• [What the task asks]: Take each line in the entries below that holds "output" and show it.

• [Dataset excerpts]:

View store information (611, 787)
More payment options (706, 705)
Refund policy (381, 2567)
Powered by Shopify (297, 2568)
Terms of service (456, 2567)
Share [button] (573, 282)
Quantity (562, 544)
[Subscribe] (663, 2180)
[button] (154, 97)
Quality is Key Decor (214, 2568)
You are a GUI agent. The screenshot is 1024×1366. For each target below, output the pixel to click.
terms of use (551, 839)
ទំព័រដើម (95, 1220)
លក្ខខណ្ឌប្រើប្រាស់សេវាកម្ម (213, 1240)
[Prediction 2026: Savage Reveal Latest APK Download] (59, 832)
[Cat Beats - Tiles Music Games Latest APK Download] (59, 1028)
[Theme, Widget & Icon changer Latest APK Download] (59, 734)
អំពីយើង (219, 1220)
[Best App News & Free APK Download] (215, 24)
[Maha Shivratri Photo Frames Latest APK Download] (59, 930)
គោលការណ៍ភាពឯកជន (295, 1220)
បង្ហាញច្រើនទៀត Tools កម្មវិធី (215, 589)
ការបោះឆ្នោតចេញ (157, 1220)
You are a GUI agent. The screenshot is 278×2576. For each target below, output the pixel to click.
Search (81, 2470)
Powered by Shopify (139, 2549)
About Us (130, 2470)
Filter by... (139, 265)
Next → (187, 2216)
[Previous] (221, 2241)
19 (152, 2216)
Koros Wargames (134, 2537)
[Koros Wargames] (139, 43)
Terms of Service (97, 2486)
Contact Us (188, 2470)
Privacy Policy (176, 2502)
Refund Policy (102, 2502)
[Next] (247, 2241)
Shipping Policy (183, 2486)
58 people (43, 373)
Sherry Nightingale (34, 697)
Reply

• [Task response]:
You are a GUI agent. The screenshot is 1024×1366. For each target below, output the pixel to click.
You are a GUI agent. The screenshot is 278×2576. For each target below, output the pixel to click.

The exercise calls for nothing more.